July 1, 2017 – By Nijah Glenn
Dr. Jotham Parsons is an historian and a faculty member in the Duquesne University History Department. He is also my former professor for History of Science. We sat down together to discuss science, society, and modern politics.
What period(s) in history do you think this current period mirrors with regards to social policy, social climate, and scientific advancement? And how?
In a lot of ways the period we’re in now looks a lot like that period at the end of the 19th/ beginning of the 20th century, when technological progress and social change were actually very rapid. One thing that kind of struck me is what’s happening in Britain right now in politics, with the sort of party system breaking down, with the Labour Party [led by Jeremy Corbyn] being replaced by a pretty dominant Conservative Party [led by Theresa May] and then a bunch of regional parties. That’s the system they had at the end of the 19th century!
Do you think people are as politically engaged now as the time period you are describing?
I’d say maybe less engaged, and part of it has to do with technology. In particular, what you don’t see is party building. Going back, for example, to the British Labour party, where it was built up very painstakingly from the labor movement in Britain, from the factory floor up; it was around the union halls, it was around the communities, and everything was deeply organized and I think people have a hard time doing that today. I think that part of that is that the technology distracts; it connects us to people who are far away, but at the same time, it leaves less available for local communities and what may be effective and long-term political organization.

Exercise requirements –
1. Which people does the interview name?
2. Update the part of the interview that opens with the words "Do you think people" and closes with "long-term political organization.", replacing "union halls" with "church halls".

Raw data –
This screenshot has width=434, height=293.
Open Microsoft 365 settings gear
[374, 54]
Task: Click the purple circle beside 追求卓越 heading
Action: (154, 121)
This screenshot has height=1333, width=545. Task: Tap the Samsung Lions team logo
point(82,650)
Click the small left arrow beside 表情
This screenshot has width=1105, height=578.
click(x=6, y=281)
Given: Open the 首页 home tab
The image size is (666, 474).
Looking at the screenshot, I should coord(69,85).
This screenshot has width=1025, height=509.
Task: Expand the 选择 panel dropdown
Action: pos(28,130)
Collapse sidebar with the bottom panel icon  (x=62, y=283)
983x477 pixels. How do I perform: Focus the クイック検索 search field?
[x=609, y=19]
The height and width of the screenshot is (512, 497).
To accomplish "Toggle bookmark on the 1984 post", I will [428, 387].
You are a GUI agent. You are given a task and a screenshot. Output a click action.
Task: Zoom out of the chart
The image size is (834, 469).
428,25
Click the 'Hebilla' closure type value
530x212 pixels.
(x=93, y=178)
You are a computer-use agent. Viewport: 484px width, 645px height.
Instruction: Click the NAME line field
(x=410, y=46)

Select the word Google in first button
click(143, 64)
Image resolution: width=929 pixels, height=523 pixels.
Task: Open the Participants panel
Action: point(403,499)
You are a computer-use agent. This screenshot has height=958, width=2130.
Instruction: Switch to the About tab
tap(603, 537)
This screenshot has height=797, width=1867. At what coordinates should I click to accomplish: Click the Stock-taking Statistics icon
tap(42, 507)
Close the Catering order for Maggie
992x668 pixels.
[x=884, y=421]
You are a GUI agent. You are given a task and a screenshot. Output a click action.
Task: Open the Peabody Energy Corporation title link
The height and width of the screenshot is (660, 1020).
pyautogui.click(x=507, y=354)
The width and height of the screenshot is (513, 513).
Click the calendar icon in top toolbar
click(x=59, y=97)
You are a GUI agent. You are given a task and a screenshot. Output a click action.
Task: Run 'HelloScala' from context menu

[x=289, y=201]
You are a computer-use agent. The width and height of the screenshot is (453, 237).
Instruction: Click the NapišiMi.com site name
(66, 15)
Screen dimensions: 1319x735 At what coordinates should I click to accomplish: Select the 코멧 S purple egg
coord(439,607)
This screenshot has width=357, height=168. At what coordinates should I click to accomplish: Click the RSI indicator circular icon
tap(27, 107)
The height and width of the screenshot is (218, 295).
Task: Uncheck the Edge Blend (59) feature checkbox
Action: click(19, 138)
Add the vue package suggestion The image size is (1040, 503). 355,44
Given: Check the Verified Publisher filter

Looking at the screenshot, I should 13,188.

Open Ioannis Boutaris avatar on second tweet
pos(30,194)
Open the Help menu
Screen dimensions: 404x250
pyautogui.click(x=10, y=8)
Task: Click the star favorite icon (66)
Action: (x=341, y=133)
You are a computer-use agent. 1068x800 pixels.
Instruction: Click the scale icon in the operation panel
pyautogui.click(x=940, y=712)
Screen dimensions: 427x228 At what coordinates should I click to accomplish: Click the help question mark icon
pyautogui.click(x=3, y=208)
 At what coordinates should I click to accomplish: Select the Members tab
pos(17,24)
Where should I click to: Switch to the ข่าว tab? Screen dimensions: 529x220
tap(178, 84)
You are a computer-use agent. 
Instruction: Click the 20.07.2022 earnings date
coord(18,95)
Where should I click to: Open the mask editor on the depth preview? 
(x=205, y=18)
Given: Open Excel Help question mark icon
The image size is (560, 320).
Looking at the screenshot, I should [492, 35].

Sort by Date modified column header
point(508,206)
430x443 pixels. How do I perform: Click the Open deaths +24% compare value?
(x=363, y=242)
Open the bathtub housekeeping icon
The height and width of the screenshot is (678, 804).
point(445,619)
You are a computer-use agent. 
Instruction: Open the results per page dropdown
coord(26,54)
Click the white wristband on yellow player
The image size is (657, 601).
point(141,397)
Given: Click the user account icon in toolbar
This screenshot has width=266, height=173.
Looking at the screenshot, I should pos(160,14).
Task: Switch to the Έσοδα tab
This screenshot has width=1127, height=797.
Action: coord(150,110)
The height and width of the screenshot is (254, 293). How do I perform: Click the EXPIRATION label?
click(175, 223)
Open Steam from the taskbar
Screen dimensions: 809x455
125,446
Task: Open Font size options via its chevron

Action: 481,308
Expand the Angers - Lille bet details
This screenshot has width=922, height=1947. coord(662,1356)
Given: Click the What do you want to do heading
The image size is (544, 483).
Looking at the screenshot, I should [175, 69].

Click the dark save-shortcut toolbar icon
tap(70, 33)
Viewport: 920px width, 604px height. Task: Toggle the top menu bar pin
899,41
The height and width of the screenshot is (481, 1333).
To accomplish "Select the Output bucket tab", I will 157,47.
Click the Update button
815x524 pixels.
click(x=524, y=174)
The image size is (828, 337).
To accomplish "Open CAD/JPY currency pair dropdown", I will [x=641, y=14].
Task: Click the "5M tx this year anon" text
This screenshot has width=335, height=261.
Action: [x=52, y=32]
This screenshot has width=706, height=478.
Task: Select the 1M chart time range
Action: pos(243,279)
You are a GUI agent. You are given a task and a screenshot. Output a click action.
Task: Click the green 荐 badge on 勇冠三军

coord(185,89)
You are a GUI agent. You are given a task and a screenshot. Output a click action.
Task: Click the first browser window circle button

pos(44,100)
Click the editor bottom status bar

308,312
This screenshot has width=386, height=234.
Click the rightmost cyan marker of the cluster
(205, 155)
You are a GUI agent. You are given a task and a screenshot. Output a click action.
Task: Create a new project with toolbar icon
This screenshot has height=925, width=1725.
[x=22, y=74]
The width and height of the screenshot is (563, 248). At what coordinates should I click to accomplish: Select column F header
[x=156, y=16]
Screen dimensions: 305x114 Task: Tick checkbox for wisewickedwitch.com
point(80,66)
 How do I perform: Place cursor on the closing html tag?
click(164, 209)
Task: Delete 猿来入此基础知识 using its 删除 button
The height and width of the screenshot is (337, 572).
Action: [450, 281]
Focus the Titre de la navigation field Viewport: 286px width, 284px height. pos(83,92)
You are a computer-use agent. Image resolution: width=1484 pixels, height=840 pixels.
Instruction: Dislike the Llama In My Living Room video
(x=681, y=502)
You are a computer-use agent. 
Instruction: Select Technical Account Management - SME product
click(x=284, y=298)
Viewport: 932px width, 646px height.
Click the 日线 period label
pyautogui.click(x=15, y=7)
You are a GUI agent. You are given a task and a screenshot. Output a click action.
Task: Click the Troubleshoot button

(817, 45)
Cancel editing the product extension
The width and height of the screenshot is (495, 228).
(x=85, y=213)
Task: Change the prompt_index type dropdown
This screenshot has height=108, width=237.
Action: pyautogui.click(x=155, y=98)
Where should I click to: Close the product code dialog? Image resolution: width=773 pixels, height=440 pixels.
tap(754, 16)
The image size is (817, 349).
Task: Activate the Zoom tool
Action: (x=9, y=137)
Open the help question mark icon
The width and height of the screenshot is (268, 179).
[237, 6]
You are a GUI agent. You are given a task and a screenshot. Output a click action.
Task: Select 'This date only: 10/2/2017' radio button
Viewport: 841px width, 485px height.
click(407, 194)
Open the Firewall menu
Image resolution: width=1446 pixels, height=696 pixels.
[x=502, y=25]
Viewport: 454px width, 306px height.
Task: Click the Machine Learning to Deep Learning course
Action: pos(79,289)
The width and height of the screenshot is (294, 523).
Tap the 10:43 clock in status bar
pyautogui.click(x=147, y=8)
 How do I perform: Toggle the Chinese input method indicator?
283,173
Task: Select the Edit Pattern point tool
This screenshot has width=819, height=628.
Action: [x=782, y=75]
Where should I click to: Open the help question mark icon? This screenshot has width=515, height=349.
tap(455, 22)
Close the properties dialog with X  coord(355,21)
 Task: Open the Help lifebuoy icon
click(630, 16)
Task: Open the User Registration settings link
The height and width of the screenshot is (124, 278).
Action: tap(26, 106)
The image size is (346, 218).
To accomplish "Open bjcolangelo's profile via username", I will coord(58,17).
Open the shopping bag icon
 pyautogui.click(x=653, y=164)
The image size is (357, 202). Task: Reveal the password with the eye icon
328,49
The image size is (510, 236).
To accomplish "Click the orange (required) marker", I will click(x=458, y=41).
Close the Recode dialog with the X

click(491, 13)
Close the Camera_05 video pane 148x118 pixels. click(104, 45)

Responses by item number –
1.
Nijah Glenn
Jotham Parsons
Jeremy Corbyn
Theresa May

2.
Do you think people are as politically engaged now as the time period you are describing?
I’d say maybe less engaged, and part of it has to do with technology. In particular, what you don’t see is party building. Going back, for example, to the British Labour party, where it was built up very painstakingly from the labor movement in Britain, from the factory floor up; it was around the church halls, it was around the communities, and everything was deeply organized and I think people have a hard time doing that today. I think that part of that is that the technology distracts; it connects us to people who are far away, but at the same time, it leaves less available for local communities and what may be effective and long-term political organization.